I servizi sociali e i giudici costretti a intervenire per sistemarli fuori dalla provincia Le motivazioni: «Genitori violenti o coetanei nocivi: vanno tenuti alla larga»


di Susanna Petrone


BOLZANO. Allo stato attuale sono 32 i minori sottratti alle famiglie d’origine per essere inseriti in strutture fuori provincia (centinaia di altri ragazzi sono stati invece affidati in Alto Adige): è quanto emerge nella risposta a un’interrogazione presentata al consiglio provinciale da Elena Artioli. La consigliera di A-Team, ha sottolineato che «la tutela degli affetti risponde a un superiore interesse del minore da tutelarsi al fine di favorirne il benessere e lo sviluppo armonico». Non solo, si è chiesta come mai non venisse garantita «la continuità degli affetti» e la «tutela delle relazioni».

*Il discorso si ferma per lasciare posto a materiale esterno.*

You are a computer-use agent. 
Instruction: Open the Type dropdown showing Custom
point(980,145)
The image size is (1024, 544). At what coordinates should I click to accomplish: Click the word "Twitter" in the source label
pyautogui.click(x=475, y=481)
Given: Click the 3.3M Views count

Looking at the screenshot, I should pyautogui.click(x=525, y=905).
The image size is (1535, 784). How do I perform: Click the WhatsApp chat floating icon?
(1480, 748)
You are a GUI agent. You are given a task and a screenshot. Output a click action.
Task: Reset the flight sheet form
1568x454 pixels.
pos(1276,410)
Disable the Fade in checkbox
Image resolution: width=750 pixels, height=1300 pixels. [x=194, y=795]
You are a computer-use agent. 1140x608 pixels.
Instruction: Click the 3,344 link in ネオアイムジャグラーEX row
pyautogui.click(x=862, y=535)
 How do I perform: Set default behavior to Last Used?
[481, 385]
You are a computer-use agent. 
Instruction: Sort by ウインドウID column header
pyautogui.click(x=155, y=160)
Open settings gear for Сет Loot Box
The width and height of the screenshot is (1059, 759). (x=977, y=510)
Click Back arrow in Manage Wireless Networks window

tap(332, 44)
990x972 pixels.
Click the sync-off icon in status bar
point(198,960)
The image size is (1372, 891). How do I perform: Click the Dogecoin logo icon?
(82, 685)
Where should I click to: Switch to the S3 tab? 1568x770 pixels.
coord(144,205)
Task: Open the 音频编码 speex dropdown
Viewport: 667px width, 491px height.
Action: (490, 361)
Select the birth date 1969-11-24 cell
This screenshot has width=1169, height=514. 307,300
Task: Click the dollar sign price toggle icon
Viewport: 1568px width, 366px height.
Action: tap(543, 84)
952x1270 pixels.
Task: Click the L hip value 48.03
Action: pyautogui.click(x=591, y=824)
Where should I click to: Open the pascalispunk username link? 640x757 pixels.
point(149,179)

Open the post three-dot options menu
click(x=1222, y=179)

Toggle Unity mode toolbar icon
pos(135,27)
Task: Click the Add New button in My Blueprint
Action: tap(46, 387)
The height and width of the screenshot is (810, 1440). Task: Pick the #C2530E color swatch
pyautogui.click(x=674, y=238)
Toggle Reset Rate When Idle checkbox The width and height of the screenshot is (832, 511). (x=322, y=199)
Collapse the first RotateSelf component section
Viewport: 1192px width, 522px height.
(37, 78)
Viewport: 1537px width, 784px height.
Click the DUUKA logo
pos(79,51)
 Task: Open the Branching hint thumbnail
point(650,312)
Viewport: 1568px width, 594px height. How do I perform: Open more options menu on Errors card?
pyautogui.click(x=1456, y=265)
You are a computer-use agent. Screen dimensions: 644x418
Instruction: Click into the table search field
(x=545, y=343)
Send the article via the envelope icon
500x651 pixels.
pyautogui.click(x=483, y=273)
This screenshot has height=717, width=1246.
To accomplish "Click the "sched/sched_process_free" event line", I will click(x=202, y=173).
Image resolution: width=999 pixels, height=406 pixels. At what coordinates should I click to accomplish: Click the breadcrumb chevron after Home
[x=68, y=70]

La prima risposta, dunque, riguarda proprio il numero di adolescenti allontanati su segnalazione dei servizi sociali e collocati fuori provincia: «Sono 32 i minori che vengono seguiti secondo le linee guida provinciale dell’assistenza sociopedagogica di base per minori - collocati in strutture fuori provincia».

Nel 2010 erano 54 i minori “spostati” a tempo pieno, di cui 17 erano già stati collocati l’anno precedente. Nello stesso anno, 25 adolescenti avevano lasciato le strutture extra-territoriali. Nel 2011 sono stati 58 i minori collocati fuori provincia, di cui 29 erano già inseriti in un programma. Infine: nel 2012 sono stati 57 i minori assegnati a strutture fuori dall’Alto Adige.

Ma a che tipo di strutture vengono assegnati questi minorenni e per quale motivo? «Si tratta di tipologie diverse: strutture specifiche per bambine e ragazze, comunità alloggio sociopedagogiche, comunità terapeutiche, comunità mamma-bambino, strutture ad alta assistenza individuale sociopedagogica, case famiglia/comunità di tipo familiare, istituti socio-pedagogici, comunità educative e residenze assistite».

Sono diversi i motivi che spingono i servizi sociali a chiedere un allontanamento dalla famiglia di origine.

Si parla di abusi, maltrattamenti, ma anche di «amicizie sbagliate». «Il giudice prende questa decisione quando la condotta di uno o di entrambi i genitori appare pregiudizievole al figlio. Nella sua funzione di tutela, il servizio sociale ha il compito e l’obiettivo primario di provvedere con interventi e prestazioni mirate a sostenere la famiglia in modo che il minore possa crescere ed essere educato all’interno del proprio nucleo familiare. Il servizio sociale - si legge sempre nella risposta all’interrogazione - pianifica questi interventi dopo una valutazione approfondita della situazione familiare, collaborando in una rete con altri servizi e professionisti. Solo qualora questi interventi non siano sufficienti per promuovere un cambiamento e il disagio del minore rimane invariato ovvero tende a peggiorare, qualche volta anche per una mancata collaborazione da parte dei genitori, il collocamento temporaneo extra-familiare del minore può costituire una misura necessaria di tutela per il minore. Esistono ovviamente anche situazioni, dove gli incontri tra genitori e figlio devono essere accompagnati da professionisti, trattandosi per esempio di un genitore violento, o dove i contatti devono essere interrotti per un certo periodo». E infine: in alcuni casi non ci sono posti a disposizione in provincia e in altri «bisogna interrompere i contatti nocivi con coetanei del territorio di provenienza».